▸ **Written exercise**:
Rename "Security" to "Privacy" in the data between the lines holding "The image size is (1064, 1125)." and "Action: point(151,396)", inclusive. Give only those lines again, with nothing else altered.

(Word and item position data)
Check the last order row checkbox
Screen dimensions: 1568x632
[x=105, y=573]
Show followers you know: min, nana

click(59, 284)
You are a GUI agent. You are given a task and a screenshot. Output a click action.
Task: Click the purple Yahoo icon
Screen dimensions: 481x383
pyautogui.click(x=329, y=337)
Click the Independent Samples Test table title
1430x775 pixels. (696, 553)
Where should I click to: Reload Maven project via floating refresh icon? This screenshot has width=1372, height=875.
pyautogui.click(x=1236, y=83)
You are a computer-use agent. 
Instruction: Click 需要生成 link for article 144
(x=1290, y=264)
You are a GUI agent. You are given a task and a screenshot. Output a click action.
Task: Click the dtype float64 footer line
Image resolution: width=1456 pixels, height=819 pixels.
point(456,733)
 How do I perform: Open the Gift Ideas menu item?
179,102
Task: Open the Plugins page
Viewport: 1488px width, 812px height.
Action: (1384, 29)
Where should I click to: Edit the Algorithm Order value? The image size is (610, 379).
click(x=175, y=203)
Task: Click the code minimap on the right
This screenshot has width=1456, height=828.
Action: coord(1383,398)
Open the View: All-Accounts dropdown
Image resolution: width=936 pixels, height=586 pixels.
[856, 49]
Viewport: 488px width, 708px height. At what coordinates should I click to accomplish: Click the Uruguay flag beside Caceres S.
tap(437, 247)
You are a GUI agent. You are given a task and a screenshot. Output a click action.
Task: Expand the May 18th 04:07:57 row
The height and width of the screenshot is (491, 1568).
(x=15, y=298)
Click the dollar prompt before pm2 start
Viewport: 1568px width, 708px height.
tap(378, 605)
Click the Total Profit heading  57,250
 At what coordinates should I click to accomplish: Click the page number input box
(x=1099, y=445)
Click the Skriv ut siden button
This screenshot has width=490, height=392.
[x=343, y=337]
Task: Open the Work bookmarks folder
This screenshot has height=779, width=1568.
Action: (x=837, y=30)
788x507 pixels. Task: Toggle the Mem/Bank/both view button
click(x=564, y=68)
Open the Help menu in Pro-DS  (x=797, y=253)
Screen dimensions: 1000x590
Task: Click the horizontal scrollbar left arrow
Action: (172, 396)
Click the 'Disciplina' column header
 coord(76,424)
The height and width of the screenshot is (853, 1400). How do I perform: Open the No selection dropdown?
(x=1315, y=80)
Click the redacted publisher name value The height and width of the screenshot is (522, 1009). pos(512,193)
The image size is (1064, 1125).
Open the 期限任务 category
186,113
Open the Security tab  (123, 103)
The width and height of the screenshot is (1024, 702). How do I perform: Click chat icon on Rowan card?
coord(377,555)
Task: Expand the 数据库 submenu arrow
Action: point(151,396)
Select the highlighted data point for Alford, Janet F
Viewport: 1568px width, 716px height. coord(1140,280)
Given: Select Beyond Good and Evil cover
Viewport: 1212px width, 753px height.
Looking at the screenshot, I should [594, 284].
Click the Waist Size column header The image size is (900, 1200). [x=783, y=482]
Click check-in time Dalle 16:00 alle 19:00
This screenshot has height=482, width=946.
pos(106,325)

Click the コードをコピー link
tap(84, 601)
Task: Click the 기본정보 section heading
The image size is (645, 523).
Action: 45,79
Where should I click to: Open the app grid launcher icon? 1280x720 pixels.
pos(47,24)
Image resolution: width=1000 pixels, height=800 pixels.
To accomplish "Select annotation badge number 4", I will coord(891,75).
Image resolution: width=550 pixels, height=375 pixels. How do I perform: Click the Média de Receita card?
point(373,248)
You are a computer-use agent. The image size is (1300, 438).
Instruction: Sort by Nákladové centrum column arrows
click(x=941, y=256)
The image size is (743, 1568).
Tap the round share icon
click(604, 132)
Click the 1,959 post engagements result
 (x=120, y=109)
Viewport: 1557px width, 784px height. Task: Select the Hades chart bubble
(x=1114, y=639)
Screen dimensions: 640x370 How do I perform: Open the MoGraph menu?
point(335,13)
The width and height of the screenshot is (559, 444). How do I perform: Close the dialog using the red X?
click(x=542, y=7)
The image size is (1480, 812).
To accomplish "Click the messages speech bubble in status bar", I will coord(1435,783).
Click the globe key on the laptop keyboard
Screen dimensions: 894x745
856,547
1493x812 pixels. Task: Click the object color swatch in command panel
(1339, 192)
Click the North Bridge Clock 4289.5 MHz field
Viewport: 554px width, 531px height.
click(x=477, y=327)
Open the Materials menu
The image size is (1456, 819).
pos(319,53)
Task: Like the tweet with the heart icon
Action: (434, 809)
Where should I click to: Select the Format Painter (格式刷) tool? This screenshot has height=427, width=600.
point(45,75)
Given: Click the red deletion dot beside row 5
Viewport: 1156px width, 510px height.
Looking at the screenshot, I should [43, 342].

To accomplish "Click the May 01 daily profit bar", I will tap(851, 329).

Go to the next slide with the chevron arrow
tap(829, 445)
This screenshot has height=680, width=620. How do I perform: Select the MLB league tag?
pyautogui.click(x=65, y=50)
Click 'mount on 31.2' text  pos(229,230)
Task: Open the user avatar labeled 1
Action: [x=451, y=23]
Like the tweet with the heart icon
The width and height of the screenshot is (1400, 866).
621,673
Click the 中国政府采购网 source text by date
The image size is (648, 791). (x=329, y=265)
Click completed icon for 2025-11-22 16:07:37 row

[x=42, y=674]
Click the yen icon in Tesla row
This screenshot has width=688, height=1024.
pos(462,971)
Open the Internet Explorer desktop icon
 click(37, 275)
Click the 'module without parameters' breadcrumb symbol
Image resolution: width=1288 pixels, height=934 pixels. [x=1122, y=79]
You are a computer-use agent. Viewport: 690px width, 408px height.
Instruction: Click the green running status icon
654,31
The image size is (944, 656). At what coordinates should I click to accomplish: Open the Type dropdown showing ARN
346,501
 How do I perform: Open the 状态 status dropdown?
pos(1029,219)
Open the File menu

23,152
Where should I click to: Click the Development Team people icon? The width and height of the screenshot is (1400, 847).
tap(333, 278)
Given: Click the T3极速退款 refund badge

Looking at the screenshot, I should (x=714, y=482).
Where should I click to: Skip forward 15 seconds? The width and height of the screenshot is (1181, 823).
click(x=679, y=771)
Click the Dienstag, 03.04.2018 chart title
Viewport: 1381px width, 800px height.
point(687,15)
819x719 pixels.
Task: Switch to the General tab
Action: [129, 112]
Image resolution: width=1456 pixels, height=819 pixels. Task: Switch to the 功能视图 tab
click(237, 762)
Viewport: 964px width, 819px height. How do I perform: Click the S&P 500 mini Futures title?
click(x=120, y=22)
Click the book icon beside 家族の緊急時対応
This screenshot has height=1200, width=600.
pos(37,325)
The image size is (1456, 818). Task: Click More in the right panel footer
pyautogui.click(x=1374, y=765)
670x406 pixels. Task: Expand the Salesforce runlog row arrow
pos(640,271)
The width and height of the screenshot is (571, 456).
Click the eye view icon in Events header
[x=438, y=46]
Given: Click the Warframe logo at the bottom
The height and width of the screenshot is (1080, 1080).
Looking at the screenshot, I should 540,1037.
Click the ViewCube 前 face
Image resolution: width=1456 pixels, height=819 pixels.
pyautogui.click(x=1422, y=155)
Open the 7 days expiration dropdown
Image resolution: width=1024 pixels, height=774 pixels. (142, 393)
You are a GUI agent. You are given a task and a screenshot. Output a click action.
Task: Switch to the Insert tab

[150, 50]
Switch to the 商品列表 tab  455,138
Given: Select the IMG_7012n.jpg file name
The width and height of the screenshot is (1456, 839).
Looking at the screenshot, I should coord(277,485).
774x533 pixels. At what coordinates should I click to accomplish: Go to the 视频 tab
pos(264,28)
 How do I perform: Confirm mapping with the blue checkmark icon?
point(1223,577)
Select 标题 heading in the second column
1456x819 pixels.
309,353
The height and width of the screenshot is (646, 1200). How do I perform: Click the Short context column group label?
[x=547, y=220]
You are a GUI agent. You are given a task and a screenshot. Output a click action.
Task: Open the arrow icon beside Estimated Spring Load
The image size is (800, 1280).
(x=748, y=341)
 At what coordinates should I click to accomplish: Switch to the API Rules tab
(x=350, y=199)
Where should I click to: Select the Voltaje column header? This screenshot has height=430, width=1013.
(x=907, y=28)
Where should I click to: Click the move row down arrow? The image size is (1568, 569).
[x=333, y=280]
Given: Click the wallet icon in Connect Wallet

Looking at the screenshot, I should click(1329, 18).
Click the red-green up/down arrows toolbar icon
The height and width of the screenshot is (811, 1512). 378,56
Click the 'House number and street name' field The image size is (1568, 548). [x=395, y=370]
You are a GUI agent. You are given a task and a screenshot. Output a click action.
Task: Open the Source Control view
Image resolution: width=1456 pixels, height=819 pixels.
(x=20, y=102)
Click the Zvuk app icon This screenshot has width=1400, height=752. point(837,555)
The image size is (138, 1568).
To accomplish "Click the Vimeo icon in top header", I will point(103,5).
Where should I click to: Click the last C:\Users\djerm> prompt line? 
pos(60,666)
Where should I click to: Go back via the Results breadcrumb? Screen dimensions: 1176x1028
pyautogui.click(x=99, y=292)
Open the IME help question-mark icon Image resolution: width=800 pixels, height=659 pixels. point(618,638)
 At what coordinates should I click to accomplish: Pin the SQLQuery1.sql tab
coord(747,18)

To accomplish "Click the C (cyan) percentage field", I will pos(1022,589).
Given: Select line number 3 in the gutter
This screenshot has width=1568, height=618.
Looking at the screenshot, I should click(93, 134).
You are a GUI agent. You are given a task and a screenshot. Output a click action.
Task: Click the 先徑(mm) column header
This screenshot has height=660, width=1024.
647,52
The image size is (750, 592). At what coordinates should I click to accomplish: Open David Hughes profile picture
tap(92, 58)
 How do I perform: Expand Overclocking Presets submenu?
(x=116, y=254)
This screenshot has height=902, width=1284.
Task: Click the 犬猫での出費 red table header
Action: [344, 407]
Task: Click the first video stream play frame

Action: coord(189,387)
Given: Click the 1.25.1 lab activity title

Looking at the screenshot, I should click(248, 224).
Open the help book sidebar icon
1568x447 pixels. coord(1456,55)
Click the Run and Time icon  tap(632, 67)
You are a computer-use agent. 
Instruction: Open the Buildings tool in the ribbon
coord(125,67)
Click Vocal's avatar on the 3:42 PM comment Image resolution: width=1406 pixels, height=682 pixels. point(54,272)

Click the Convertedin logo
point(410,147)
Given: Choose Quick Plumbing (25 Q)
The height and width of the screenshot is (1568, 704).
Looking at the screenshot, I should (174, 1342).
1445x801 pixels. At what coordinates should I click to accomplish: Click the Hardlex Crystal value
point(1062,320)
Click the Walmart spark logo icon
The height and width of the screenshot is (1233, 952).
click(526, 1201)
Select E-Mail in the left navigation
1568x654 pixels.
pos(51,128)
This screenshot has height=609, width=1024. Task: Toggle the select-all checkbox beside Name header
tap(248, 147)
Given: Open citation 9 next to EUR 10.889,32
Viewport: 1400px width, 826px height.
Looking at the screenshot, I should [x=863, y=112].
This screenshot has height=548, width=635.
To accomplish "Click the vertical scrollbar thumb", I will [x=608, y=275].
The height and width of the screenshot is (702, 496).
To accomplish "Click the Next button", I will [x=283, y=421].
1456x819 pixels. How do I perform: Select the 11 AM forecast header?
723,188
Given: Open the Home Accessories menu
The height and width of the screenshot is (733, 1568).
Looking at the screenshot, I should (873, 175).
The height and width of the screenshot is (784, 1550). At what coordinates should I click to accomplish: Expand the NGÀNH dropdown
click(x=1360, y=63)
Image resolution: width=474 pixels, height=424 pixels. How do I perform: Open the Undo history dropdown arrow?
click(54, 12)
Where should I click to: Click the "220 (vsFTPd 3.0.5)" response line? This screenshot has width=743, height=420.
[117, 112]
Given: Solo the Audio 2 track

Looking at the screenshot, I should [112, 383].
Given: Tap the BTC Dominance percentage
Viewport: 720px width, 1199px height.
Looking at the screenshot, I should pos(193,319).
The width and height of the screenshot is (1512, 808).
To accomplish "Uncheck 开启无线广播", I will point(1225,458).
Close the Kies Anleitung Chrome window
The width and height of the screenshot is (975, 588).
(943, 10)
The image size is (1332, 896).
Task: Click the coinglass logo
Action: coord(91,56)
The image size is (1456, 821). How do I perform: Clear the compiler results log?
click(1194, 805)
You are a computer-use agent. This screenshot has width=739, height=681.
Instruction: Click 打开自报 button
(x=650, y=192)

▸ **Answer in full**:
The image size is (1064, 1125).
Open the 期限任务 category
186,113
Open the Privacy tab  (123, 103)
The width and height of the screenshot is (1024, 702). How do I perform: Click chat icon on Rowan card?
coord(377,555)
Task: Expand the 数据库 submenu arrow
Action: point(151,396)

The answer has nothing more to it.